25.11.21
09:32

"On va bloquer Bruxelles tous les jours", préviennent les chauffeurs Uber

Suite à la décision de la cour d'appel de Bruxelles, les chauffeurs UberX préviennent: "On va bloquer Bruxelles tous les jours". Hier mercredi, un arrêt de la cour a contrait les 2.000 chauffeurs Uber titulaires d'une licence LVC (Location de Voiture avec Chauffeur) à cesser leurs activités dès 18H00 ce vendredi. 

Hier soir, plusieurs centaines de chauffeurs ont déjà bloqué plusieurs heures la petite ceinture ainsi que les voies rapide en provenance de l'aéroport. Une autre action a eu lieu ce matin. Et ils ne s'arreteront pas là, avertit Fernando Redondo, le président de l'Association Belge des Chauffeurs de Limousine (ABCL), relayé par l'agence Belga. "On va bloquer Bruxelles tous les jours en faisant l'escargot jusqu'à obtenir une réponse du Cabinet de Rudi Vervoort (ministre-président de la Région de Bruxelles-Capitale). Cela fait 7 ans qu'on attend ce plan Taxi et depuis 7 ans c'est gelé avec le Cabinet de Rudi Vervoort. A la suite de la décision en première instance, on a eu des amendes de 160 euros. Des chauffeurs Uber avaient manifesté dans Bruxelles et on nous avait promis un plan Taxi pour l'été. On est fin novembre et on n'a toujours rien. On restera dans la rue jusqu'à ce qu'on soit sûrs de pouvoir retravailler".

 

Lire aussi: Dès vendredi 18h01, Uber n’aura plus droit de cité à Bruxelles

 

Les chauffeurs veulent que leur activité soit mieux encadrée. Ils exigent notamment que la loi de 1995 soit modernisée et adaptée à l'évolution des technologies et l'utilisation des smartphones. De plus, ces professionnels revendiquent les mêmes droits que ceux des chauffeurs de taxi.

 

Saga judiciaire

Depuis son arrivée à Bruxelles en 2014, l’application Uber est dans une saga judiciaire face aux chauffeurs de taxi. Pour échapper à la réglementation des taxis, Uber a échafaudé un montage administratif qui lui permet d’exercer en toute légalité sur le territoire bruxellois. Au centre de ce dispositif : la Belgian Platform Rider Association. Regardez notre décryptage ci-dessous.

 

La justice bruxelloise avait émis en 2015 une injonction de cessation d'activités pour UberPop qui autorisait les particuliers à proposer des services de transports de personnes. Aujourd'hui, la cour d'appel de Bruxelles a tranché et a étendu cette interdiction aux chauffeurs professionnels. "Ce jour, mercredi 24 novembre, la cour d'appel de Bruxelles a rendu un arrêt impliquant que l'injonction de cesser d'opérer, émise en 2015 à l'encontre d'UberPop (qui permettait à des particuliers de fournir des services de transport de passagers), s'applique également aux services de mobilité fournis par des conducteurs professionnels LVC", a déclaré l'entreprise Uber, via un communiqué. 

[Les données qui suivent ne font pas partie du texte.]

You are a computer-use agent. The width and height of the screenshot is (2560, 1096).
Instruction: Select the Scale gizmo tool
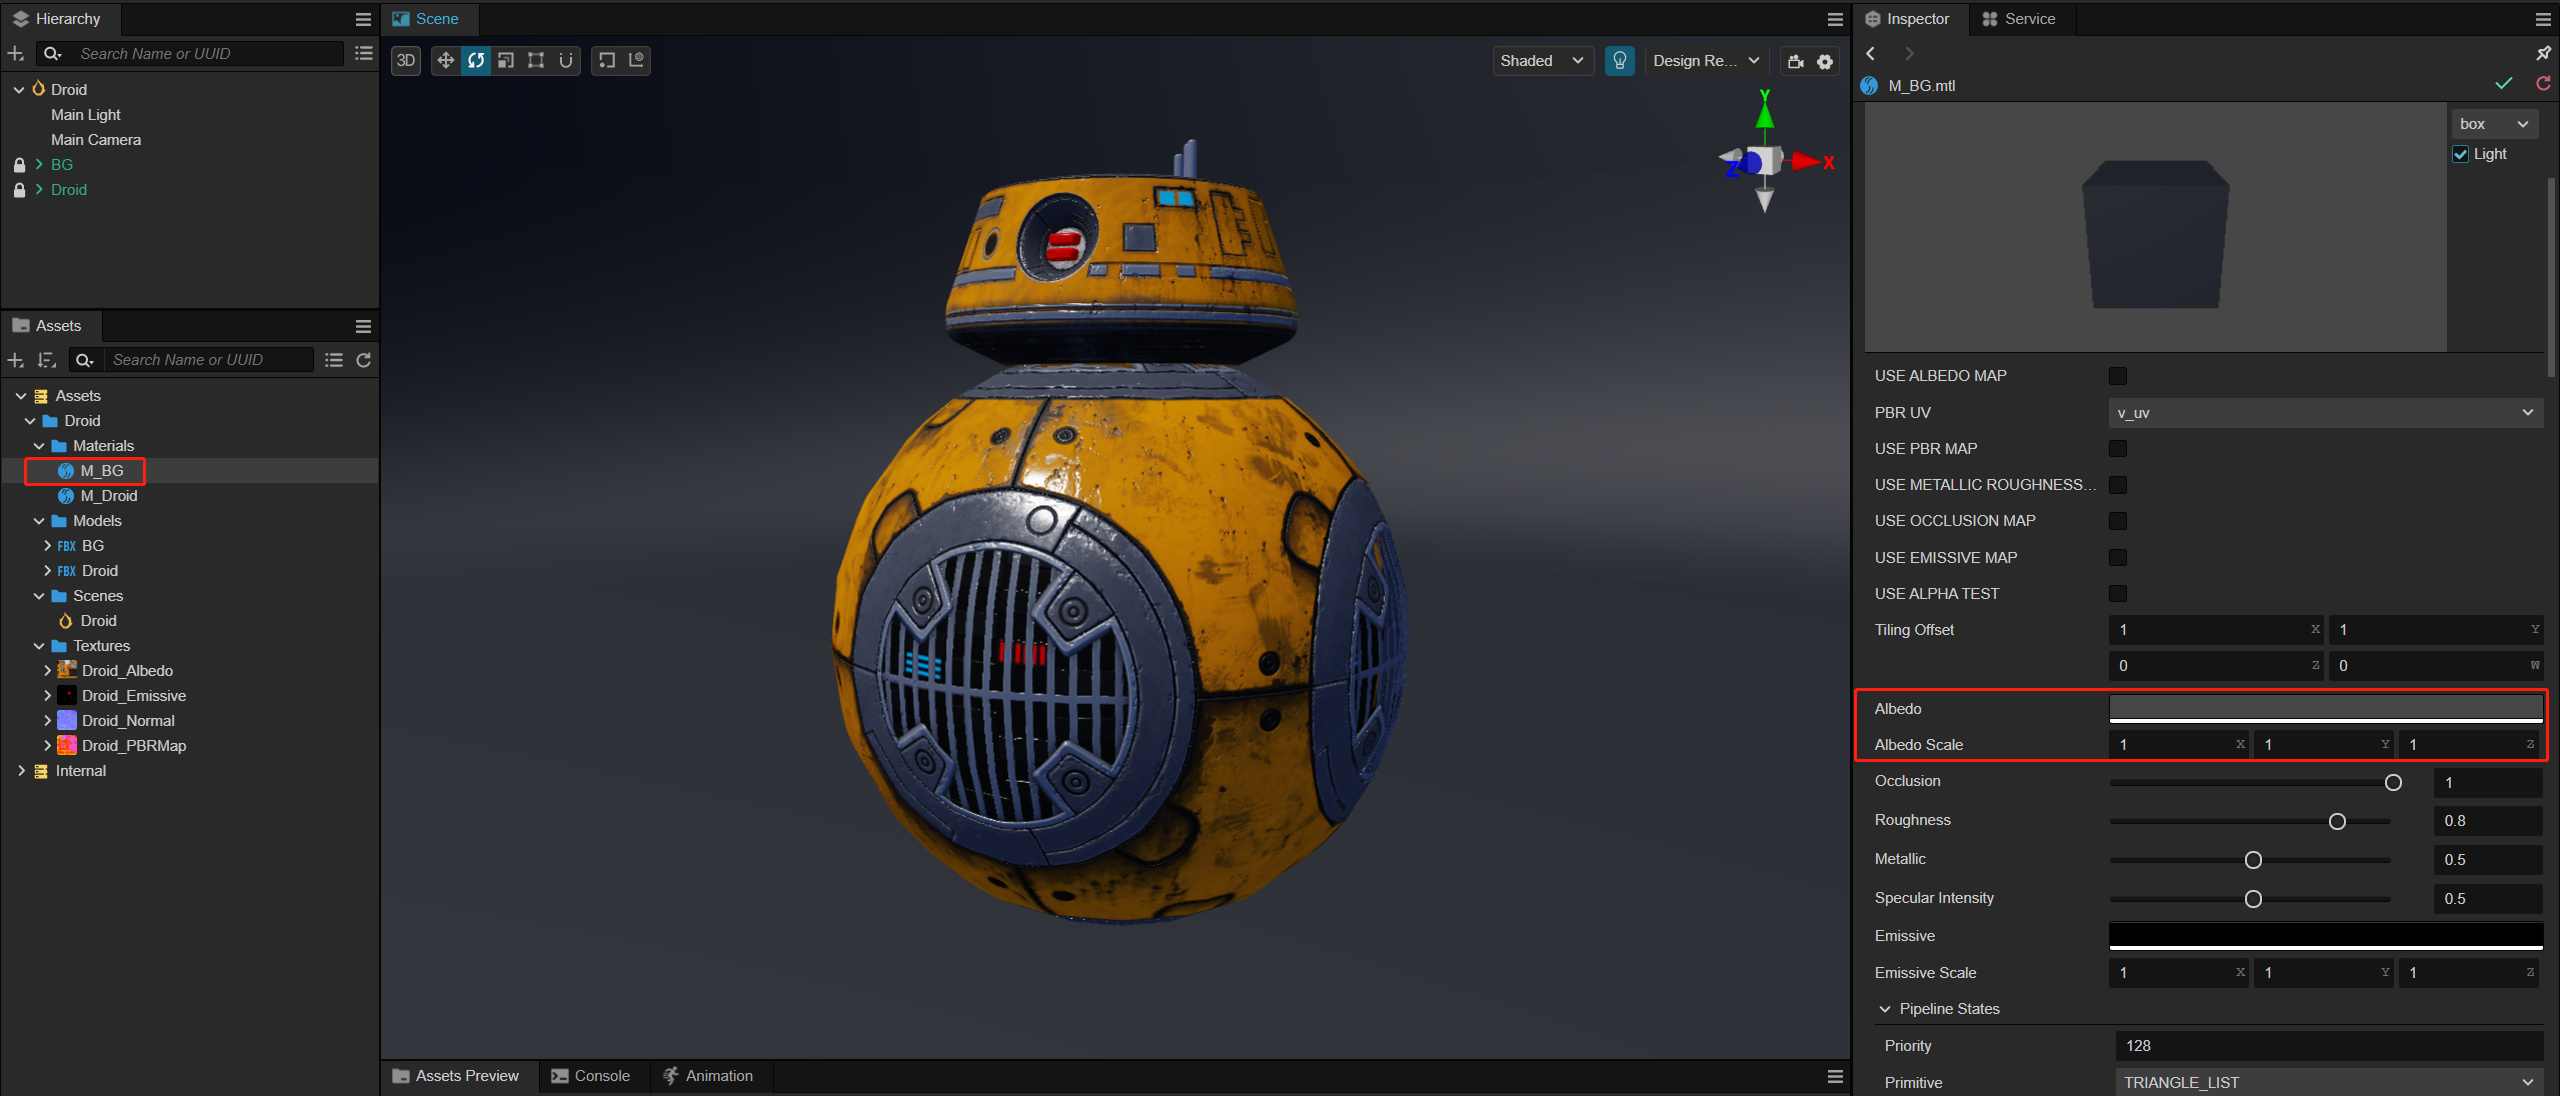click(x=506, y=61)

"Cette décision a été prise sur base d'une réglementation obsolète, rédigée à une époque antérieure aux smartphones". La cour s'est en effet appuyée sur une décision rendue en janvier 2021 dans une affaire opposant la Fédération belge des Taxis (Febet) à Uber. Suite à quoi, le gouvernement bruxellois avait interdit , sur base d'une loi de 1995 qui interdit aux chauffeurs LVC de conclure des courses via radiocommunication, l'utilisation des smartphones pour conclure des courses. La même loi stipule que des contrats écrits doivent être conclus avec chaque client et présents à bord du véhicule. 

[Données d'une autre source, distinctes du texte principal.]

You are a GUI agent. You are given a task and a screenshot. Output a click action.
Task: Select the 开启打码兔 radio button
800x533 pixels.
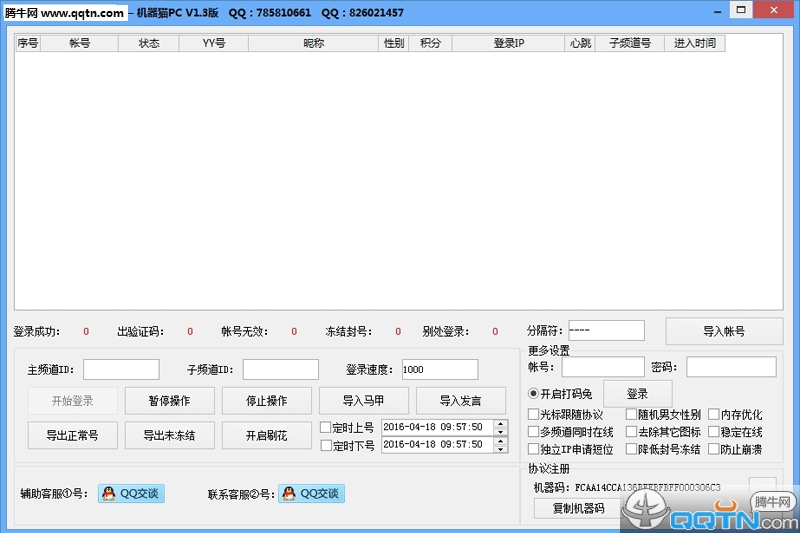pyautogui.click(x=533, y=394)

"Nous ne visons pas spécifiquement Uber, mais nous faisons en sorte que l'ordonnance et les arrêtés sur les LVC (location de voitures avec chauffeur) soient respectés. Or celle-ci stipule que les contrats de réservation doivent être au moins de trois heures et que les commandes de courses via le système de géolocalisation d'un téléphone portable sont interdites", avait expliqué le cabinet du ministre-président bruxellois Rudi Vervoort.

 

A partir de ce vendredi à 18h, les 2.000 conducteurs LVC (location de voiture avec chauffeur) utilisant Uber à Bruxelles perdront cette source de revenus.  Sur le sujet Laurent Slits, directeur d'Uber en Belgique, demande au gouvernement d'agir rapidement pour réformer le secteur taxis et LVC, pointant du doigt la catastrophe économique qui se profile pour les chauffeurs utilisant l'application.